§ Written request
The essay below on Pentecost and special effects says the cartoon storytelling technique was successful. Explain why, in one to three sentences.

§ Text excerpt
════════

István Dorffmaister [Public domain], via Wikimedia CommonsIstván Dorffmaister [Public domain], via Wikimedia Commons

The recent release of the film “The Jungle Book”, a classic that has been reimagined by Walt Disney, was given a rating in India such that children had to be accompanied by adults to watch the movie; the reason being that the Computer-generated imagery (CGI) was so realistic that it was "too scary".

We have, over a fairly short time, all become familiar with films using Computer-generated imagery (CGI); they are an amazing evolution of what we used to know as ‘Special Effects’; the techniques employed by the film and visual media to either enhance reality or to make explicit something beyond our immediate comprehension.

Both CGI and ‘Special Effects’ can trace back to earlier origins in the media of cartoons and comic strips and many of us would have grown up with early Walt Disney cartoon characters and before them with comic book heroes that could do all sorts of supernatural feats.

The ‘cartoon’ storytelling technique was successful for it enabled us to ‘see’ what was going on in the unseen mind of the individual characters involved in the narrative.

A familiar scene from ‘Tom and Jerry’ in the endless war of cat and mouse, would see Jerry the mouse, cornered by Tom the cat, apparently with no way of escape; we would then see a light bulb appear over Jerry’s head and immediately we’d know that he had a new idea and had discovered a way out of the situation.

The Pentecost narrative from Acts employs an even earlier version of these comic book techniques for illustrating a story; the story teller utilises the special effect of a flame appearing over the heads of the people to illustrate an unseen reality.

Before we more fully explore the Pentecost story let’s imagine another cartoon; this time of the well-known anecdote about Archimedes, who got into a bath, made an amazing discovery and then ran naked into the streets shouting “Eureka”. If we were to cartoon this story we might well put a light bulb going on above Archimedes’ head just before he jumps out of the bath.

Now when we read back the story we might easily understand that something amazing had occurred in that very moment of the light bulb going on; however the light bulb actually signifies not just the moment of enlightenment, but also the culmination of a process. The cry of “Eureka” is a cry of “I’ve found it”, and the light bulb is then more fully seen and as a coming into an enlightenment that has been sought after.

With this in mind we return to the Pentecost narrative, and perhaps we can now appreciate that the classic interpretation completely misses the subtlety of the special effects that the writer has employed.

This is not a story of a moment in history, nor is it a story of a magical gift that came out of the blue; rather it is an illustrative text that tells of the realisation of an enlightenment that was being sought.

Just as the Easter narratives do not give us a three day program to achieve resurrection, but rather lead us into the process of new life; so too the Pentecost narrative is given to encourage us toward our own cry of “Eureka”, to the place where we too can know the enlightenment of the Holy Spirit as a reality in our lives.

════════

§ Dataset section
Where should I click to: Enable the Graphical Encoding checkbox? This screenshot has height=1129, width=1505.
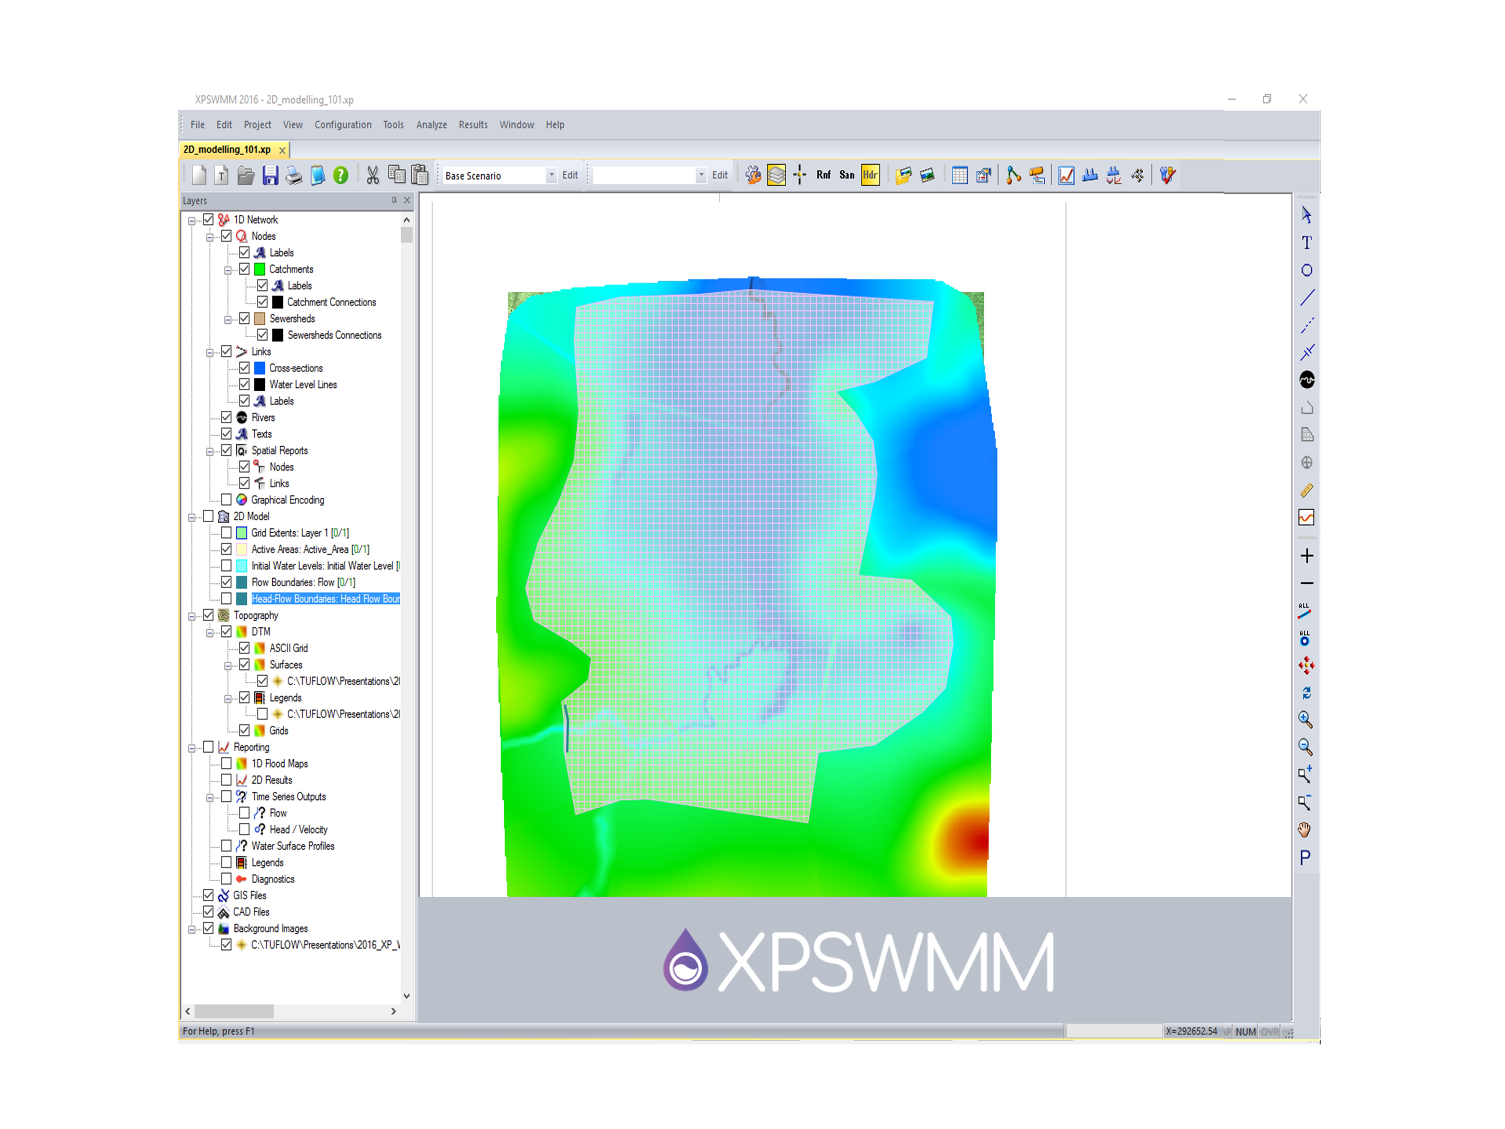pyautogui.click(x=227, y=500)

════════

§ Response
The cartoon technique was successful because it let viewers "see" what was going on in the unseen minds of the characters in the story. For example, a light bulb appearing over Jerry's head shows that he has a new idea and has found a way out of his situation.